Important news from Belgium for beer lovers — the monks of Grimbergen Abbey have managed to piece together long-lost information about the ingredients and methods used to brew their different beers going back in the Middle Ages, and have started to brew beer again.  The rediscovery of the recipe is a kind of historical detective story where language plays a key role.

rtx6vw88The story starts with the monks of the abbey, who like other monks of the Middle Ages, brewed, and enjoyed, beer.  (In fact, some monks fasted during Lent and drank only specially brewed beer that was a kind of liquid bread during that period — which probably made for an interesting Lenten season.)  The Grimbergen Abbey brews were known far and wide, and their ingredients and the methods used by the monks were set down in books first written in the 12th century.  The monks continued to brew their beer, changing their recipes periodically, until 1798, when French Revolutionaries, who were no friends to religion, burned the monastery to the ground.  The 1798 incident is one of three times that the monastery has burned down.

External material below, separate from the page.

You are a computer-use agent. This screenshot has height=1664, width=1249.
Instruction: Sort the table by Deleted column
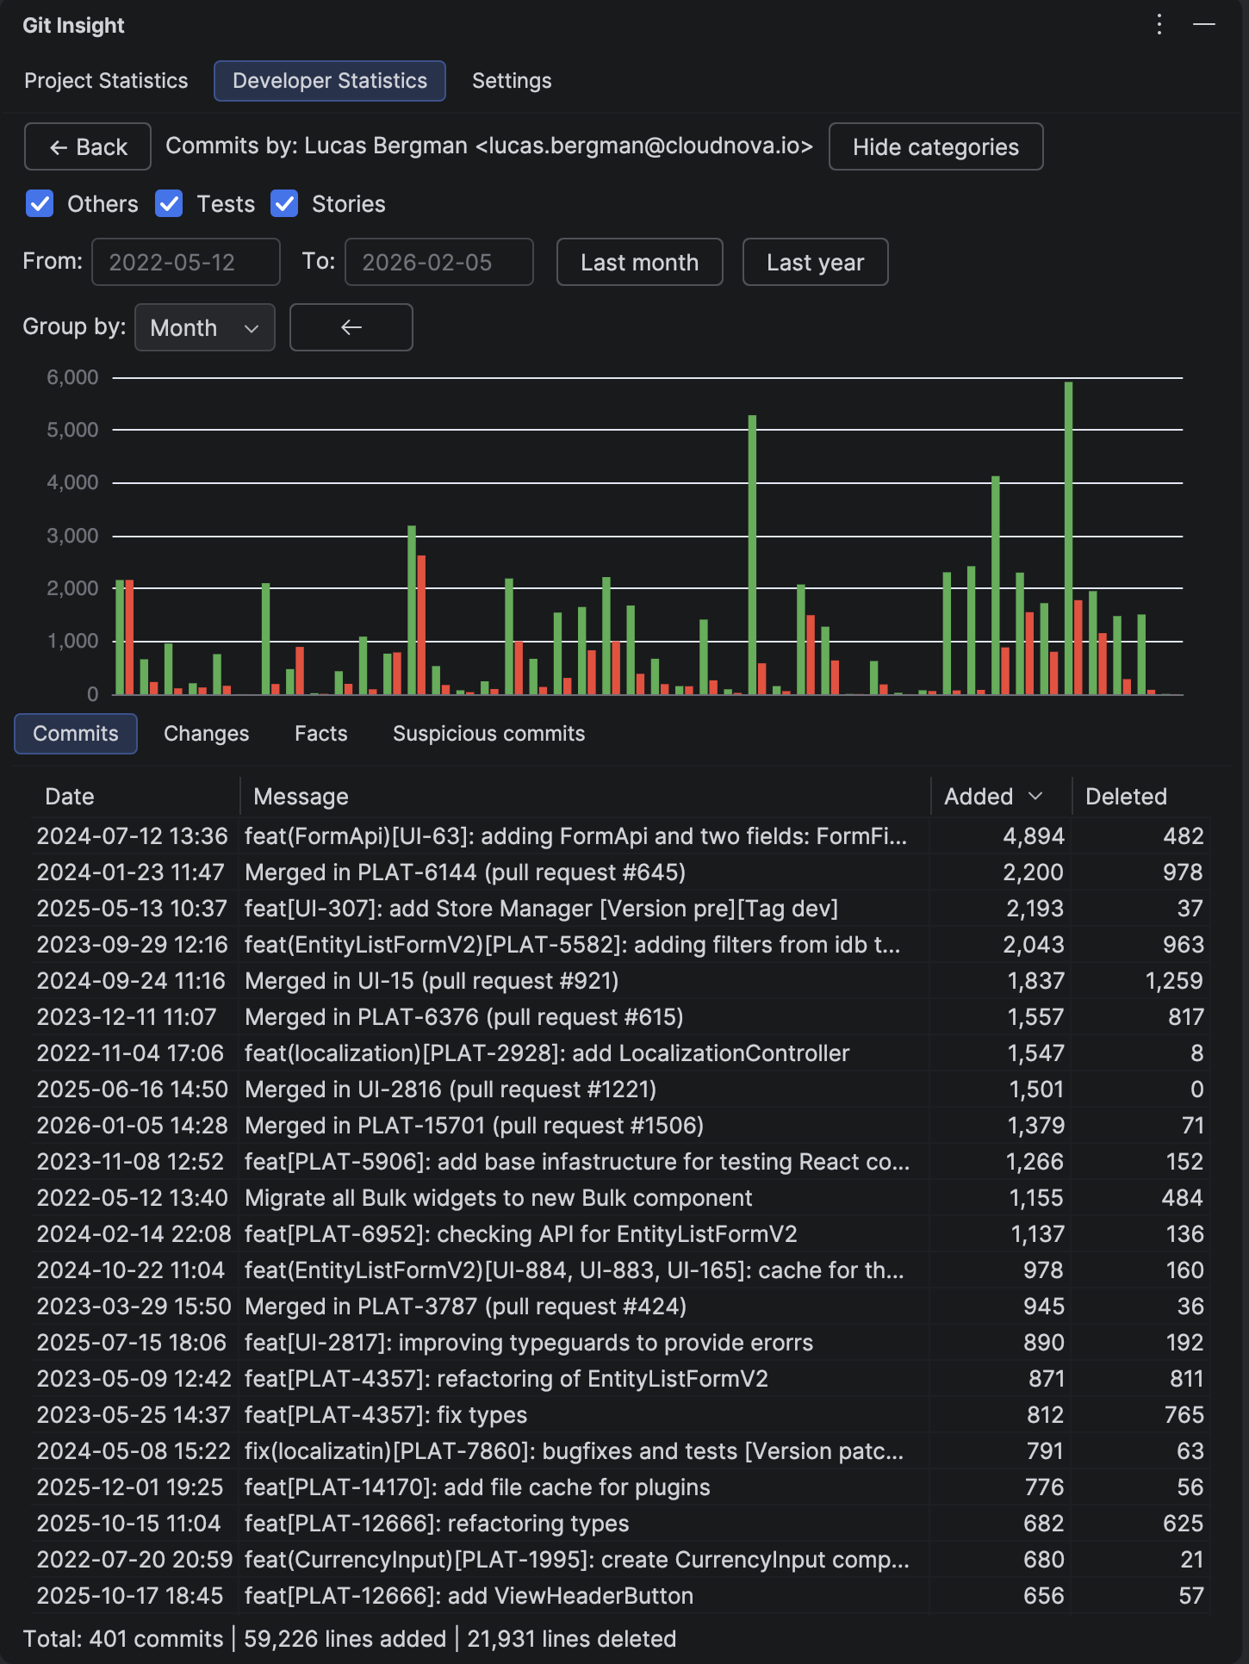pyautogui.click(x=1125, y=797)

But the monks of Grimbergen Abbey are resolute.  Fortunately, some of the monks rescued the 12th-century books and stored them, but the recipes and methods were thought to be lost because no one could read the writing, which was in a mixture of old Latin and old Dutch.  Four years ago, the monks at the monastery decided to tackle the problem and invited volunteers from the community to help them in trying to decipher the writings.  Together they were able to identify ingredient lists, the types of hops and bottles and barrels that were used, and even the names of the different beers the monks brewed over the centuries.

Now the monks, in partnership with Carlsberg which offers a number of the Abbey’s previously known beers for sale, have built a new microbrewery on the site of the original brewery and have started to brew a beer based on some of the old recipes and methods.  It’s a heady brew — 10.8% alcohol, by volume — and will be sold by the glass in Belgium and France.

A toast to the indomitable beer-loving monks of Grimbergen Abbey, and the volunteers who helped them to recover a bit of liquid history!